* GIVEN PASSAGE *
Inland Fiber Group (IFG) is the successor of U.S. Timberlands Klamath Falls. Inland Fiber Group owned 167,000 acres of timberland and cutting rights on 68,000 acres of timberland in Oregon, east of the Cascade Range. IFG specialized in the growing of trees, the sale of logs and standing timber, and the sale of timberlands.
In 2006 the Company reached a settlement resolving all the claims in the outstanding litigation between the Company and certain other defendants, and the trustee under the indenture governing the $225 million principal amount of notes due 2007 issued by the Company. In accordance with the settlement agreement, the Company filed for relief under Chapter 11 of the U.S. Bankruptcy Code with the U.S. Bankruptcy Court in Delaware. The plan was approved in late 2006.
Cypress acted as financial advisor to Inland Fiber Group as successor to U.S. Timberlands in connection with its pre-packaged plan of reorganization.
High Voltage Engineering Corporation owns and operates a diversified group of three industrial and technology based manufacturing and services businesses. HVE’s businesses focus on designing and manufacturing high quality applications and engineered products which are designed to address specific customer needs. The company has an established customer base spanning more than 60 countries, in a variety of industries including process automation, metal and steel, water and wastewater treatment, petrochemicals, oil and gas extraction and transportation, and semiconductor fabrication.
Case description: Alleged failure to pay M&A “tail” fee to original investment banker.
Cypress was offered as expert witness on behalf of High Voltage with regard to customary investment banking compensation and indemnification provisions in restructurings, bankruptcies and mergers and acquisitions. The case settled.
In July 2006, Cypress was engaged by COM DEV, a leading global designer and manufacturer of space hardware subsystems, to advise and evaluate strategic acquisition opportunities to expand the Company’s presence in the United States; specifically, investing in a U.S. defense platform to aggressively pursue U.S. defense and civil space programs.
Cypress evaluated a number of potential targets and assisted in exploring, both on an informal and formal basis, transactions with several parties.
The Passive Microwave Devices Business residing within L-3’s Electron Technologies was identified to have an established U.S. market presence with a number of legacy and prospective contracts on major ongoing US government and commercial satellite programs in addition to a strong base of engineering talent and infrastructure.
Cypress advised COM DEV in all phases of the transaction including, among others, the structuring and negotiations with L-3, financial and program-level due diligence, valuation and formulation of the asset purchase agreement.
As a result of the acquisition, Com Dev was able to forego millions of dollars in capital expenditures previously estimated to be required to fund the build-out of its California operation as well as significantly accelerate its business plan.
Goodway is a world leader in manufacturing the highest quality industrial cleaning systems. The company’s current product line encompasses a wide range of tube/pipe cleaners, duct cleaners, vacuums, floor machines, hi-pressure washers, and other maintenance related equipment. Goodway equipment is used in over 125 countries and on every continent, including Antarctica.
Cypress advised Goodway on the valuation of minority ownership in connection with a potential share transfer.

* DATASET EXTRACT *
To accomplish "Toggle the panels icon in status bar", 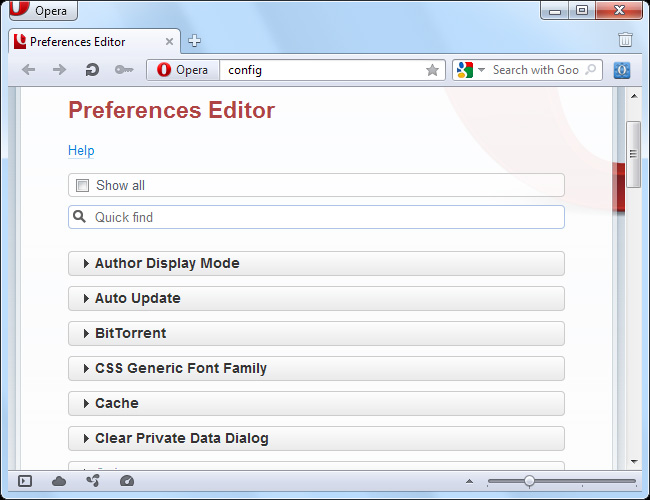I will coord(25,481).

* PROBLEMS TO SOLVE *
1/ Reproduce the portion of the advisory case summaries between "Goodway is a" and "potential share transfer.", inclusive.
2/ Do these statements agree with the advisory case summaries? For each, answer yes or no and quote the words of the summaries that decide it. (a) Inland Fiber Group owned 167,000 acres of timberland. (b) COM DEV engaged Cypress in July 2007. (c) Goodway equipment is used in over 125 countries.
Answer from the advisory case summaries alone.

* SET OF ANSWERS *
1/
Goodway is a world leader in manufacturing the highest quality industrial cleaning systems. The company’s current product line encompasses a wide range of tube/pipe cleaners, duct cleaners, vacuums, floor machines, hi-pressure washers, and other maintenance related equipment. Goodway equipment is used in over 125 countries and on every continent, including Antarctica.
Cypress advised Goodway on the valuation of minority ownership in connection with a potential share transfer.

2/
(a) Yes: "Inland Fiber Group owned 167,000 acres of timberland"
(b) No: "In July 2006, Cypress was engaged by COM DEV"
(c) Yes: "Goodway equipment is used in over 125 countries"